Every app you build with Genie needs somewhere to store data, handle sign-ins, and run server-side logic. Genie Cloud is the hosted backend that provides all of that without any setup on your part. When you enable it for a project, Genie provisions a dedicated backend instance for that project and wires it into the app automatically.
A fully managed relational database. Genie AI creates and updates tables as your app grows. You never have to write a query or touch a database config.
User authentication
Sign-up and sign-in flows for your app’s visitors. Supports email, anonymous sessions, and OAuth providers such as Google.
File storage
Buckets for images, attachments, and any other files your app needs to store. Buckets can be public or private.
Edge functions
Server-side logic deployed close to your users. Genie AI writes and deploys these when your app requires backend processing.
Genie Cloud also includes automatic backups and usage tracking, so your data is always protected and you can monitor how your app is growing.
Genie Cloud is available on all paid plans. If your project does not have it enabled yet, you will see an Enable Genie Cloud button in the Cloud tab.
1
Open your project settings
From your project, open Settings and navigate to the Cloud tab.
2
Enable Genie Cloud
Click Enable Genie Cloud. Genie will begin provisioning your backend instance. The status badge changes to provisioning while this happens — it typically completes within a few minutes.
3
Wait for activation
Once provisioning finishes, the status badge changes to active and all resources become visible in the Cloud tab.
Genie Cloud is included in all paid plans. If you are on the free plan, upgrading will unlock the Enable Genie Cloud button.
Below the summary cards, the Instance overview section shows your project’s connection details: the project URL, project reference ID, region, and the timestamps for when the instance was created and last updated.
The Connection keys section shows whether each credential is configured — the anon key, service key, and database password each display a Configured or Missing badge. The actual secret values stay masked for security.
Further down, the Detected resources section lists up to eight items from each category: database tables, edge functions, auth users, and storage buckets. If your project has more than eight in any category, a note at the bottom tells you how many more exist.
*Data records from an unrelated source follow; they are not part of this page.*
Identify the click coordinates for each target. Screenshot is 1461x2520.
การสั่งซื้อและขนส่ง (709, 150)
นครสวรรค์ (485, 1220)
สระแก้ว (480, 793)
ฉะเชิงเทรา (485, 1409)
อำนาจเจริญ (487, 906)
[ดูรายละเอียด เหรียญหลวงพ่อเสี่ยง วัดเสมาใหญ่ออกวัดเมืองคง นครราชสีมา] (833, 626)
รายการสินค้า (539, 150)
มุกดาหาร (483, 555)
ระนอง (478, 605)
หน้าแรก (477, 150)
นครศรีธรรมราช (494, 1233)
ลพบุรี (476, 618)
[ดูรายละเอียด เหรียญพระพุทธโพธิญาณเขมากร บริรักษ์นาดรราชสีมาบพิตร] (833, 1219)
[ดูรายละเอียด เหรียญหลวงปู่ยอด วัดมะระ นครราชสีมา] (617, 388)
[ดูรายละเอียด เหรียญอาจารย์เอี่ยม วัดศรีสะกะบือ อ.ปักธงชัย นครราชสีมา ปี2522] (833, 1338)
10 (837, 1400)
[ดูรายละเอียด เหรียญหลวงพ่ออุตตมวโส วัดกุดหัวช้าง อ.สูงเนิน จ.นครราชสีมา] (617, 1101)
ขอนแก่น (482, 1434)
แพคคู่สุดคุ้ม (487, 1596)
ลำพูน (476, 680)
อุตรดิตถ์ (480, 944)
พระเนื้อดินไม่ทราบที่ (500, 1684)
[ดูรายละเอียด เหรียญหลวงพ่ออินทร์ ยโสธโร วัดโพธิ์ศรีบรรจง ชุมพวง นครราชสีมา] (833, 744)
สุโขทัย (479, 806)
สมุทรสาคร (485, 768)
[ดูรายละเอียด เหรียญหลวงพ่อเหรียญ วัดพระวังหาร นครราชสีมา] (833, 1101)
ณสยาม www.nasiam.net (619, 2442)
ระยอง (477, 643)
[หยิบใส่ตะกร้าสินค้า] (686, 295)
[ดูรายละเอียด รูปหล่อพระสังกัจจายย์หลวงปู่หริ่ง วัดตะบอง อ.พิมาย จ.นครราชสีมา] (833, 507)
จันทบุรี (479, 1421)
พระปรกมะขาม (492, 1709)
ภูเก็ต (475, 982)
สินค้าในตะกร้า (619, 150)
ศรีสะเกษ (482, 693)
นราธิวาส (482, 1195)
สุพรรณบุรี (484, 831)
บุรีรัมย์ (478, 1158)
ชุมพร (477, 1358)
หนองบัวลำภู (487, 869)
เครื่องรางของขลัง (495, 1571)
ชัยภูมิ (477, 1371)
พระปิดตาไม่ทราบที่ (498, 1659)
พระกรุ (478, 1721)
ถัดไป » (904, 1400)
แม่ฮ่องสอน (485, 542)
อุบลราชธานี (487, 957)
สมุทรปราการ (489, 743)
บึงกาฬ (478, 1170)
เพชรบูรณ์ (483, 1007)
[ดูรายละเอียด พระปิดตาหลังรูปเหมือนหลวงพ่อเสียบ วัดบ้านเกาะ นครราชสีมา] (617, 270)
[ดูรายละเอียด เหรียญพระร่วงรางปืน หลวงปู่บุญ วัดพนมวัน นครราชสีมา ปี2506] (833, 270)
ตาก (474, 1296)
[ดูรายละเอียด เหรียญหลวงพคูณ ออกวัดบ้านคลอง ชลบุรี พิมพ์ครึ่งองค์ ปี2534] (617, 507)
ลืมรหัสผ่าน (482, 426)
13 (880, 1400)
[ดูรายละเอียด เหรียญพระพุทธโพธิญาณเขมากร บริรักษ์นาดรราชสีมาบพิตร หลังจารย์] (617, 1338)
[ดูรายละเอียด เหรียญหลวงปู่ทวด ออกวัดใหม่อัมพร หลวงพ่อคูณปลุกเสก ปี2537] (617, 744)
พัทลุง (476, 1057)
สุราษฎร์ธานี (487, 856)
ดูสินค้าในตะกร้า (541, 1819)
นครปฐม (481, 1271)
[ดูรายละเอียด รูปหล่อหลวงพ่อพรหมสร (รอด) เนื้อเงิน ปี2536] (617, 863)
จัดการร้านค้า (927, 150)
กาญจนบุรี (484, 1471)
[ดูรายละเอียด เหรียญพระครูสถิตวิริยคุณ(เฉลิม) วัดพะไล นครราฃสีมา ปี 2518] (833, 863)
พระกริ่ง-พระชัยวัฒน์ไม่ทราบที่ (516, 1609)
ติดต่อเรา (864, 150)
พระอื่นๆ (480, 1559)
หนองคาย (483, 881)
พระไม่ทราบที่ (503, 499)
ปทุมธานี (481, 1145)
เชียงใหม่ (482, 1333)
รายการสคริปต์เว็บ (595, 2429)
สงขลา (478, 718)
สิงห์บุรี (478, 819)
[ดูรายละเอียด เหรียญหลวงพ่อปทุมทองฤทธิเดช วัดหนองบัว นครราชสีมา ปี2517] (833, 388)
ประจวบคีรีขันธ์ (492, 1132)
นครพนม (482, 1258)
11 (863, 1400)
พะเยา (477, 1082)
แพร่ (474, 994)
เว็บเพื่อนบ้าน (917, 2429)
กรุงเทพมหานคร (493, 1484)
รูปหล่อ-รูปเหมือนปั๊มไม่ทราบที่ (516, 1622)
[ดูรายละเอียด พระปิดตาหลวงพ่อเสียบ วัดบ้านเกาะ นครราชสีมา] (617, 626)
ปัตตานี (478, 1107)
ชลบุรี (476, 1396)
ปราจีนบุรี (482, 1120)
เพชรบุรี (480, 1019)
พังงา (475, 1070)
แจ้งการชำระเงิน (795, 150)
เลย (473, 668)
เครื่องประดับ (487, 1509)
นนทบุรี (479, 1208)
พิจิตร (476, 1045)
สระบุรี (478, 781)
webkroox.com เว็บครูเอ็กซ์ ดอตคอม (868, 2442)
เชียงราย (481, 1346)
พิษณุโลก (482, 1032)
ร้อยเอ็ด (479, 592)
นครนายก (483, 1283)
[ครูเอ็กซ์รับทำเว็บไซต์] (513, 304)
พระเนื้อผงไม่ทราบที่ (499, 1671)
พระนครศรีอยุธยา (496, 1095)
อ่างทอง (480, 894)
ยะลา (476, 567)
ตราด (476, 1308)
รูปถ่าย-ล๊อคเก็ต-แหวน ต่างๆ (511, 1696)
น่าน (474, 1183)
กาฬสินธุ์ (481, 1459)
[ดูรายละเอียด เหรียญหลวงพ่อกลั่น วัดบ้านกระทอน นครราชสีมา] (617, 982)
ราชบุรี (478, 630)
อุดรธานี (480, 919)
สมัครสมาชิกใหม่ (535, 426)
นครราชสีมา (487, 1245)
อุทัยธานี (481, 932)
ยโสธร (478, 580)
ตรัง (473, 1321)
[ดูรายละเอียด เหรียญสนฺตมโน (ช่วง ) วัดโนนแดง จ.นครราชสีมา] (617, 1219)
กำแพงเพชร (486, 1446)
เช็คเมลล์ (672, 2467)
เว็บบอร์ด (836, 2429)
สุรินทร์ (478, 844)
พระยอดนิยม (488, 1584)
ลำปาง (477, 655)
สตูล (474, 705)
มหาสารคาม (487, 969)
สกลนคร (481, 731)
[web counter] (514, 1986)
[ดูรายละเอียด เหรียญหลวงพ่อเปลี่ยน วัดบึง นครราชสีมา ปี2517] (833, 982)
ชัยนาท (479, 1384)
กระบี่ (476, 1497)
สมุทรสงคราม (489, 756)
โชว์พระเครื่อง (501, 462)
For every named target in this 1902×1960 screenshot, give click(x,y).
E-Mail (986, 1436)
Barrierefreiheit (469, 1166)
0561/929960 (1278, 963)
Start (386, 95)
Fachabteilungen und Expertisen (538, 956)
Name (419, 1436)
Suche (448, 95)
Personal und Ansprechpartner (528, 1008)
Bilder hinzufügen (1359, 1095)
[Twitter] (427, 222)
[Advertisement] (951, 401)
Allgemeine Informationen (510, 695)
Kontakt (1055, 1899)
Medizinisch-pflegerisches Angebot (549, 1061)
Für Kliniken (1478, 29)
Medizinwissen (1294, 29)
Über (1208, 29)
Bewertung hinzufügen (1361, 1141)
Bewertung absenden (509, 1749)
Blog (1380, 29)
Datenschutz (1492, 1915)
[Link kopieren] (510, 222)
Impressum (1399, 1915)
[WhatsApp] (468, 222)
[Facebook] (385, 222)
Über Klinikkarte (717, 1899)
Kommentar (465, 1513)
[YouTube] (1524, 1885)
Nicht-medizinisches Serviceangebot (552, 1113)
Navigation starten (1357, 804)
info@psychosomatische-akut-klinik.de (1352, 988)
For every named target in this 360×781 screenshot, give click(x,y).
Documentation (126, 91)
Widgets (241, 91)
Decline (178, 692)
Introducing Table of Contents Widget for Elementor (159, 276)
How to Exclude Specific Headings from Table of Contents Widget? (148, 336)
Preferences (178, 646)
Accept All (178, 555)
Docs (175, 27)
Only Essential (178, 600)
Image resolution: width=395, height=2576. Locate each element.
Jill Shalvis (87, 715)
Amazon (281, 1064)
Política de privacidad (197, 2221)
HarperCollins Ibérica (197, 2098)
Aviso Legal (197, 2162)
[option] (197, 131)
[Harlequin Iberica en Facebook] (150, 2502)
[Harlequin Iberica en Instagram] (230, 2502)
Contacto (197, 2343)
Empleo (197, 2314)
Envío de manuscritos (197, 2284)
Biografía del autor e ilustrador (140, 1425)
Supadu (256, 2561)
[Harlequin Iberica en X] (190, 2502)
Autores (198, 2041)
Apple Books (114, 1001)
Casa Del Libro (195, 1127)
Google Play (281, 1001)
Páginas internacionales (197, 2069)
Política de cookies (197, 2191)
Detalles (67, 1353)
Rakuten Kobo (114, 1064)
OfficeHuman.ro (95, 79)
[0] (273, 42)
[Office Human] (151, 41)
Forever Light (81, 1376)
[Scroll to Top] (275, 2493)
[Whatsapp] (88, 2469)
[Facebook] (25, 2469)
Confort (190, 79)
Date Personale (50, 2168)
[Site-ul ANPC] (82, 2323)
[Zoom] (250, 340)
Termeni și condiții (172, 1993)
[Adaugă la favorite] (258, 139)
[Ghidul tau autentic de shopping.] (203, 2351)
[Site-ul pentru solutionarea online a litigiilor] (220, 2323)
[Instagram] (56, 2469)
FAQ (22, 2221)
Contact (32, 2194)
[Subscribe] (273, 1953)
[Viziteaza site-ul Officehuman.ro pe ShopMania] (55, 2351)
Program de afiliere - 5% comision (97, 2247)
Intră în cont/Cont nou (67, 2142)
At the bottom of the Cloud tab, the Advanced section contains a Re-run bootstrap button. Use this to re-sync your Genie Cloud configuration after changing onboarding or private mode settings, or to upgrade an existing project to the latest Genie Cloud version. The bootstrap is fully safe to run at any time — it does not delete any data.
If you change your onboarding flow or private mode settings in the Onboarding tab, click Re-run bootstrap afterwards to apply those changes to your live Cloud instance.